▶ _TASK INSTRUCTIONS_
Give the data back exactly. Leave out any images.

▶ _RECORDED INFORMATION_
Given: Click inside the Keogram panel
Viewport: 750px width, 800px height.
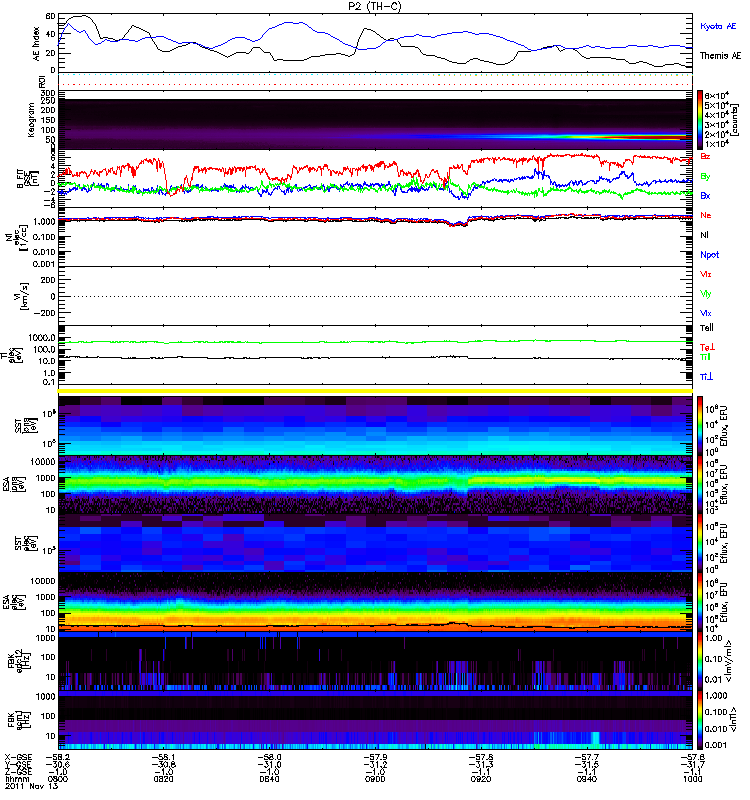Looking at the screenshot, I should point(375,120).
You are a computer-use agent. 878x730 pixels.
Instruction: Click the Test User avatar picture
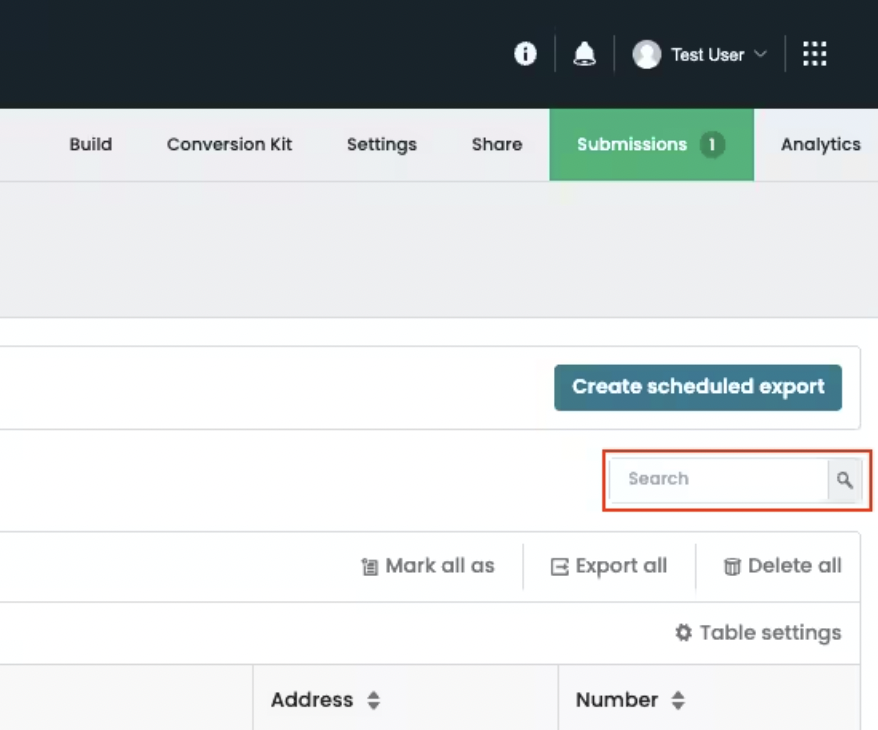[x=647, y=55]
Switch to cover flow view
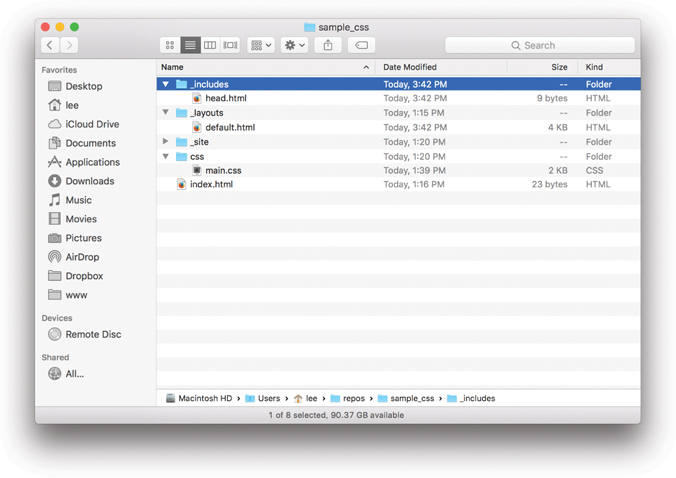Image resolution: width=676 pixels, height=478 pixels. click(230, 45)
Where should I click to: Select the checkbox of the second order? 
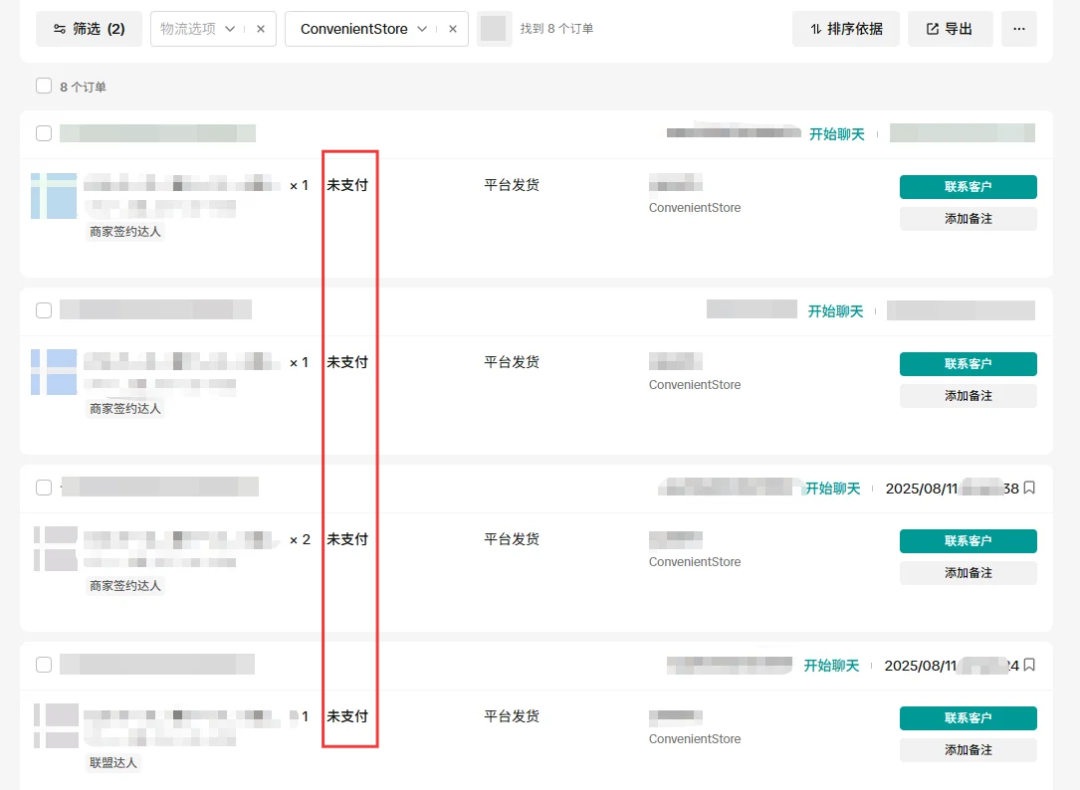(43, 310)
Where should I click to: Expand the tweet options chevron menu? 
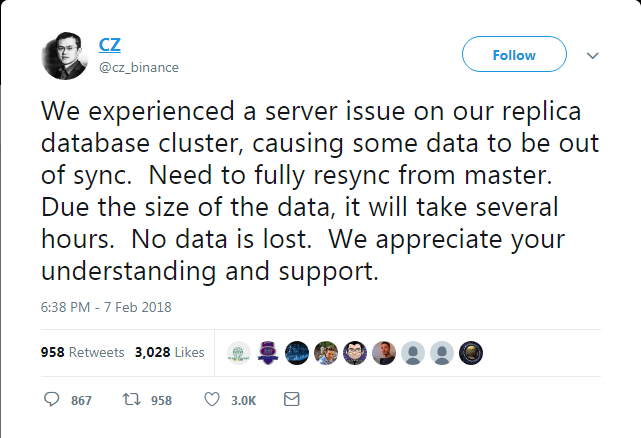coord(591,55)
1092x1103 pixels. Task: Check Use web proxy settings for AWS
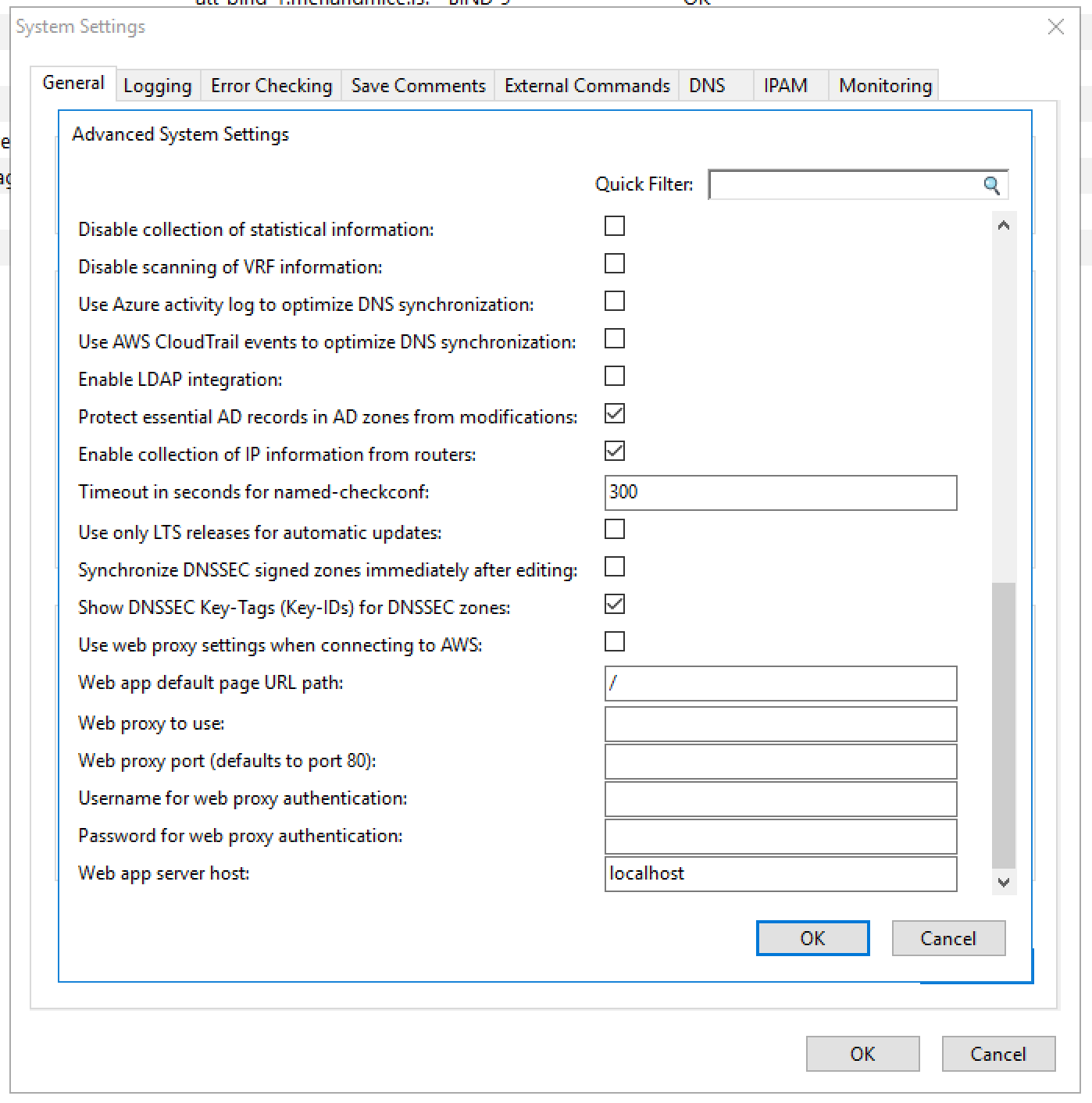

▶ _YOUR RESPONSE_
Given: Click inside the Keogram panel
Viewport: 750px width, 800px height.
Looking at the screenshot, I should point(375,120).
You are a computer-use agent. 878x730 pixels.
Instruction: Click the Test User avatar picture
[x=647, y=55]
Switch to cover flow view
Image resolution: width=676 pixels, height=478 pixels. click(230, 45)
Where should I click to: Select the checkbox of the second order? 
(43, 310)
Where should I click to: Expand the tweet options chevron menu? 
coord(591,55)
1092x1103 pixels. Task: Check Use web proxy settings for AWS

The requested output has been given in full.